Extract every entry word for word.

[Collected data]
>>>

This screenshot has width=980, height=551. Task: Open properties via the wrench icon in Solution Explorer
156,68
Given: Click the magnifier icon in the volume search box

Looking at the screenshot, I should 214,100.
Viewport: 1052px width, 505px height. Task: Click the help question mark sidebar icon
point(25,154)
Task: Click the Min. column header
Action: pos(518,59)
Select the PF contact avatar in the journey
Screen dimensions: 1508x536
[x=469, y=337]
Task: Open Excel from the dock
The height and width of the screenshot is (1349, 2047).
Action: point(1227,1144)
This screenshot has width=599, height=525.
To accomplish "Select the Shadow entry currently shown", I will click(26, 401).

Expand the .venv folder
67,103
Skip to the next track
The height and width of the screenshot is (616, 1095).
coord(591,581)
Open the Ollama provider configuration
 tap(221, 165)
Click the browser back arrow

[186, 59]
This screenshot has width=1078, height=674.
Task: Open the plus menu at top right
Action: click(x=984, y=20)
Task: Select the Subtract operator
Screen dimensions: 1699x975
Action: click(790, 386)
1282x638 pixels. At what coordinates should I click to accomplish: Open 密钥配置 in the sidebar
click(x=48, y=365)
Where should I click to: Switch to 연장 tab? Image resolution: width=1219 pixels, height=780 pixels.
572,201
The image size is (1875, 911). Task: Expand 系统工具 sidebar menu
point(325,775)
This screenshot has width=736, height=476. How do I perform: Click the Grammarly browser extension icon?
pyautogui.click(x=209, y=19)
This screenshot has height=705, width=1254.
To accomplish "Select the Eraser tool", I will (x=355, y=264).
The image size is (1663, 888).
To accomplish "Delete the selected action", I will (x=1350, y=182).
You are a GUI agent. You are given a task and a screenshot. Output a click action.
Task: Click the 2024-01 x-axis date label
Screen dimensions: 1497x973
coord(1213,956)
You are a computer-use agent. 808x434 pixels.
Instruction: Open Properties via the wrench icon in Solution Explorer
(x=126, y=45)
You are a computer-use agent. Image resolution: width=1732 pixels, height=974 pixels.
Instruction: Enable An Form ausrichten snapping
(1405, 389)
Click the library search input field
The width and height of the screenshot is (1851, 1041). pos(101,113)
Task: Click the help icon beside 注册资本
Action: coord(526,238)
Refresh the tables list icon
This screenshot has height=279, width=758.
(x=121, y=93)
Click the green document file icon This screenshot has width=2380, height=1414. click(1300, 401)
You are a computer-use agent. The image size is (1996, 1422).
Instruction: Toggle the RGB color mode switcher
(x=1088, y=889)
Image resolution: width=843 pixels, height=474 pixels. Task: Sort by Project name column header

<<<

RESULT OF THE TASK:
This screenshot has width=980, height=551. Task: Open properties via the wrench icon in Solution Explorer
156,68
Given: Click the magnifier icon in the volume search box

Looking at the screenshot, I should 214,100.
Viewport: 1052px width, 505px height. Task: Click the help question mark sidebar icon
point(25,154)
Task: Click the Min. column header
Action: pos(518,59)
Select the PF contact avatar in the journey
Screen dimensions: 1508x536
[x=469, y=337]
Task: Open Excel from the dock
The height and width of the screenshot is (1349, 2047).
Action: point(1227,1144)
This screenshot has width=599, height=525.
To accomplish "Select the Shadow entry currently shown", I will click(26, 401).

Expand the .venv folder
67,103
Skip to the next track
The height and width of the screenshot is (616, 1095).
coord(591,581)
Open the Ollama provider configuration
 tap(221, 165)
Click the browser back arrow

[186, 59]
This screenshot has width=1078, height=674.
Task: Open the plus menu at top right
Action: click(x=984, y=20)
Task: Select the Subtract operator
Screen dimensions: 1699x975
Action: click(790, 386)
1282x638 pixels. At what coordinates should I click to accomplish: Open 密钥配置 in the sidebar
click(x=48, y=365)
Where should I click to: Switch to 연장 tab? Image resolution: width=1219 pixels, height=780 pixels.
572,201
The image size is (1875, 911). Task: Expand 系统工具 sidebar menu
point(325,775)
This screenshot has width=736, height=476. How do I perform: Click the Grammarly browser extension icon?
pyautogui.click(x=209, y=19)
This screenshot has height=705, width=1254.
To accomplish "Select the Eraser tool", I will (x=355, y=264).
The image size is (1663, 888).
To accomplish "Delete the selected action", I will (x=1350, y=182).
You are a GUI agent. You are given a task and a screenshot. Output a click action.
Task: Click the 2024-01 x-axis date label
Screen dimensions: 1497x973
coord(1213,956)
You are a computer-use agent. 808x434 pixels.
Instruction: Open Properties via the wrench icon in Solution Explorer
(x=126, y=45)
You are a computer-use agent. Image resolution: width=1732 pixels, height=974 pixels.
Instruction: Enable An Form ausrichten snapping
(1405, 389)
Click the library search input field
The width and height of the screenshot is (1851, 1041). pos(101,113)
Task: Click the help icon beside 注册资本
Action: coord(526,238)
Refresh the tables list icon
This screenshot has height=279, width=758.
(x=121, y=93)
Click the green document file icon This screenshot has width=2380, height=1414. click(1300, 401)
You are a computer-use agent. The image size is (1996, 1422).
Instruction: Toggle the RGB color mode switcher
(x=1088, y=889)
Image resolution: width=843 pixels, height=474 pixels. Task: Sort by Project name column header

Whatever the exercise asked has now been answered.